In Deutschland besteht von Sonntag an eine Meldepflicht für Patienten, die sich möglicherweise mit der Schweinegrippe angesteckt haben. Das neue Virus hat unterdessen auch Asien erreicht. Die Weltgesundheitsorganisation hat bislang 653 Erkrankungen weltweit bestätigt.

          Die Zahl der bestätigten Schweinegrippe-Erkrankungen in Deutschland hat sich auf sechs erhöht. Die Untersuchungen des Robert-Koch-Instituts (RKI) ergaben, dass sich im Kreisklinikum Mallersdorf in Bayern neben einer Krankenschwester auch ein 38 Jahre alter Patient aus Straubing durch Kontakt zu einem an dem Virus erkrankten Mann angesteckt hatte. Eine RKI-Sprecherin sagte, dies sei der zweite Fall, in dem sich ein Mensch innerhalb Deutschlands infiziert habe. Außer einer infizierten Frau in Hamburg traten alle anderen Erkrankungen in Bayern auf. Ärzte in Deutschland müssen künftig alle Fälle der neuen Grippe an die Gesundheitsämter melden.

          Eine entsprechende Rechtsverordnung tritt am Sonntag in Kraft, wie das Bundesgesundheitsministerium in Berlin mitteilte. Damit werde die Arztmeldepflicht nach dem Infektionsschutzgesetz auf Fälle der neuen Influenza A/H1N1 ausgedehnt. Dies betreffe sowohl Verdachts- als auch Erkrankungsfälle. Bundesgesundheitsministerin Ulla Schmidt (SPD) hatte erst kürzlich eine solche Meldepflicht bei begründeten Schweinegrippe-Verdachtsfällen gefordert.
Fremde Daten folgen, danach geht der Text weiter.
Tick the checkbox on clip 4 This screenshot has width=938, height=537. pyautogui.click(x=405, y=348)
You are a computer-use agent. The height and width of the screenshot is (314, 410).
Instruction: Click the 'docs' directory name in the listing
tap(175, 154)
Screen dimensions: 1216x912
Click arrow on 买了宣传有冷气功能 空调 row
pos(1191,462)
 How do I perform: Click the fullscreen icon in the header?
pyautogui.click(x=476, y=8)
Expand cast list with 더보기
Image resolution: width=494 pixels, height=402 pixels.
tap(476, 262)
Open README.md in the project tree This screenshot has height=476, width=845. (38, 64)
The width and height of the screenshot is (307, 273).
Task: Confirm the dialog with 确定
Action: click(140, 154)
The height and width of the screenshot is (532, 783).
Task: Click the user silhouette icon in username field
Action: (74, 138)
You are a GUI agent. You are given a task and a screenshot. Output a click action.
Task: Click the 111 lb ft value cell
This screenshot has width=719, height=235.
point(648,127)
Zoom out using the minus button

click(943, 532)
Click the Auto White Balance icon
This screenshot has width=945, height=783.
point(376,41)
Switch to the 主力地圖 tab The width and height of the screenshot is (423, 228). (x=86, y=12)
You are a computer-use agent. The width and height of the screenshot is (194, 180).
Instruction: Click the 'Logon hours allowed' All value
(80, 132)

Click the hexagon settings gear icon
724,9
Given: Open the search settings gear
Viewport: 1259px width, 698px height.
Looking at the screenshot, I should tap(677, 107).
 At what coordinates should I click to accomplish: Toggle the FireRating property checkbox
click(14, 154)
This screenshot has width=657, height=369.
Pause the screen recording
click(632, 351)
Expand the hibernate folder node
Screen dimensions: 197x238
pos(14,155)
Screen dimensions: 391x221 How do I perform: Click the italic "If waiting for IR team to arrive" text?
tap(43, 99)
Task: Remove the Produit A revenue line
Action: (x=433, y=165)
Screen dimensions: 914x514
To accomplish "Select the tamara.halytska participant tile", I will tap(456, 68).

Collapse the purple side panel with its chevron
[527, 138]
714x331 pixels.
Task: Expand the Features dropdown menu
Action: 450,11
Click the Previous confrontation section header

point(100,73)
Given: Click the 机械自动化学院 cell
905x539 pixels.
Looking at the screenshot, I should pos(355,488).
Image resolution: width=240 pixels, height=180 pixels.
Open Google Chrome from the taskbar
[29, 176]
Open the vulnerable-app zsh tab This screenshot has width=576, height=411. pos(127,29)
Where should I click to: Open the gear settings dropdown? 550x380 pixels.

Bislang bestand lediglich eine Informationspflicht für Labore, die das neue Influenzavirus feststellten.

          Die Angst hält sich in Grenzen

          Geplant wird auch für den Fall, dass sich der Erreger der Schweinegrippe weiter verändert. Die Erfahrung früherer Pandemien, etwa bei der Spanischen Grippe, beeinflusse auch die Entscheidung über die mögliche Produktion von Impfseren. „Wenn man einen Impfstoff produziert, hat das auch damit zu tun, dass man sich eine zweite Welle vorstellen kann“, so RKI-Präsident Hacker.

          Das Bundesgesundheitsministerium erhöht unterdessen angeblich den Druck auf solche Bundesländer, die bisher nicht der Empfehlung gefolgt sind, für 20 Prozent der Bevölkerung antivirale Medikamente wie Tamiflu oder Relenza vorrätig zu haben. Eine Ministeriumssprecherin sagte, für die Bereitstellung der Medikamente liege die Verantwortung in den Ländern. Das Nachrichtenmagazin „Der Spiegel“ hatte berichtet, auf Länderebene würden Lieferengpässe befüchtet.

          Die Mehrheit der Deutschen hingegen sieht die Ausbreitung der Schweinegrippe offenbar gelassen. 59 Prozent der Bundesbürger haben keine Angst vor der weltweiten Ausbreitung des Virus, wie eine Emnid-Umfrage für „Bild am Sonntag“ ergab. 36 Prozent der 501 Befragten gaben an, etwas Angst zu haben, nur vier Prozent haben große Angst.

          Nach Angaben der Weltgesundheitsorganisation (WHO) und der amerikanischen Gesundheitsbehörden sind weltweit bislang 653 Erkrankungen an Schweinegrippe bestätigt. Die Schweinegrippe hat Asien erreicht. In Hongkong und in Südkorea bestätigten die Behörden am Freitag und am Samstag die ersten Fälle von Infektionen mit dem Influenza-Virus vom Typ A/H1N1.